Excerpt
It’s baaack: The Shareholder Protection Act

Larry Ribstein —  14 July 2011

The Shareholder Protection Act been reintroduced in Congress, and Lucian Bebchuk still likes it. He and Robert Jackson wrote an article defending the basic idea, which Bebchuk describes as to “establish special corporate-governance rules for deciding when corporate resources may be spent on politics.”  He admits “the bill is unlikely to be adopted during this Congress.” However, since it seems no more likely to go away than Freddie Krueger or Michael Myers, it’s worth discussing why, like these characters, it’s a scary idea.

Bebchuk’s post is timely (for me) because it coincides with the publication of my article, The First Amendment and Corporate Governance.  This article argues generally (per the abstract)

that regulation of the corporate governance process that produces speech faces significant obstacles under the First Amendment. These include the limited efficacy of regulation of corporate governance, regulation’s potential for protecting the expressive rights of some shareholders by suppressing others, and the uncertain implications of this rationale for types of speech other than that involved in Citizens United. These problems with the corporate governance rationale for regulating corporate speech suggest that protection of shareholders’ expressive rights may be trumped by society’s interest in hearing corporate speech and the First Amendment’s central goal of preventing government censorship.

Here’s what the paper has to say about the SPA and Bebchuk & Jackson (footnotes omitted):

This Act would, among other things, require extensive quarterly and annual disclosures of corporate speech expenditures and majority shareholder authorization of “specific” expenditures a year in advance and impose damages for unauthorized expenditures.

The SPA makes clear that its purpose goes beyond merely protecting shareholders. As the bill’s “purpose and summary” notes in its opening sentences, “The [Citizens United] ruling invalidated longstanding provisions in U.S. election laws and raised fresh concerns about corporate influence in our political process. To address those concerns, the Shareholder Protection Act gives shareholders of public companies the right to vote on the company’s annual budget for political expenditures.” In other words, the proposed Act is concerned with “corporate influence.” This illustrates the tension discussed above between the concern for shareholder expression and that for corporate distortion of the political process.

Records from a dataset:
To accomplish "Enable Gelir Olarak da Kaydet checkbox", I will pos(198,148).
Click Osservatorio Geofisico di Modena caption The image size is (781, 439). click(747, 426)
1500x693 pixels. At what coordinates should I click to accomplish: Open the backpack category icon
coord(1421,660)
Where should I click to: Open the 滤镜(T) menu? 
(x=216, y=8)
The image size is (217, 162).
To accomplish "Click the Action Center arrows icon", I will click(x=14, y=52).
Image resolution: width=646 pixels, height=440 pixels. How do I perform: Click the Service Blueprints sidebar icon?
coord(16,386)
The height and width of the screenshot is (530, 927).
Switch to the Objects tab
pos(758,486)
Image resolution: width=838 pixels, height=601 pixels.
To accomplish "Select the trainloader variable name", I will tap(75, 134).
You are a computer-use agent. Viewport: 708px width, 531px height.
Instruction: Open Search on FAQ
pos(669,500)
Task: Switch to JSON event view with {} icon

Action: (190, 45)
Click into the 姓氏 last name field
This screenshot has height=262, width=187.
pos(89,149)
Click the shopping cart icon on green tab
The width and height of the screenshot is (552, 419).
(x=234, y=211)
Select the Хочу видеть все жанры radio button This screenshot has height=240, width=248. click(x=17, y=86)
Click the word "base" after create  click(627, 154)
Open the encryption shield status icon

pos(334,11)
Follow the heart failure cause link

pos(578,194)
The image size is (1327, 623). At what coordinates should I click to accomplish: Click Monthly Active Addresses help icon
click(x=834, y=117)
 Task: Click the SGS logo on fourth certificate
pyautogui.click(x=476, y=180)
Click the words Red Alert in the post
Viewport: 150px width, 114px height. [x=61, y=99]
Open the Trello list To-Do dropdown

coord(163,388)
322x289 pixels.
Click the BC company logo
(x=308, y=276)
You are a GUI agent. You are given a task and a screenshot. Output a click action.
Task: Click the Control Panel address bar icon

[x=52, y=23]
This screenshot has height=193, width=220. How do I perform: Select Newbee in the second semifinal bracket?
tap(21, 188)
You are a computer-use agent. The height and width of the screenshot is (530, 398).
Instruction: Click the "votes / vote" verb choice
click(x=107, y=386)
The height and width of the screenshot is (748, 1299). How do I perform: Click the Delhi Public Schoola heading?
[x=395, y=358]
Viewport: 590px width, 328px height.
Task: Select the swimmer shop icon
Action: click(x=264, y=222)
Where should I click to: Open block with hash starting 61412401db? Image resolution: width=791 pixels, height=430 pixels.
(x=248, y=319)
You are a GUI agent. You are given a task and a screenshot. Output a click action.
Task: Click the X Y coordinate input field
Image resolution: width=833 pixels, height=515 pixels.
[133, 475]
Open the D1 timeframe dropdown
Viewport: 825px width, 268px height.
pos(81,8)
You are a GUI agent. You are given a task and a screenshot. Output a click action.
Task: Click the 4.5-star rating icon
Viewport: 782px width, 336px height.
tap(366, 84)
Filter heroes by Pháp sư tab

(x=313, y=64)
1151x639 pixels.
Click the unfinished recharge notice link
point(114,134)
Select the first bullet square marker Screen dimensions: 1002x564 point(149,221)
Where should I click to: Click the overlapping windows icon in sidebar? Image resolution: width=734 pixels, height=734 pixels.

Directions
1 - Decide whether each statement agrees with the post on the Shareholder Protection Act, answering yes or no and quoting the words that settle it: (a) Bebchuk expects the bill to be adopted during this Congress. (b) The Act would require majority shareholder authorization of "specific" expenditures a year in advance. (c) Ribstein's article is titled The First Amendment and Corporate Governance.
2 - The quoted abstract in the post on the Shareholder Protection Act names obstacles that regulating the corporate governance process faces under the First Amendment. List every one of them.

Responses by task
1 -
(a) No: "the bill is unlikely to be adopted during this Congress."
(b) Yes: "majority shareholder authorization of “specific” expenditures a year in advance"
(c) Yes: "my article, The First Amendment and Corporate Governance"

2 -
1. The limited efficacy of regulation of corporate governance
2. Regulation's potential for protecting the expressive rights of some shareholders by suppressing others
3. The uncertain implications of this rationale for types of speech other than that involved in Citizens United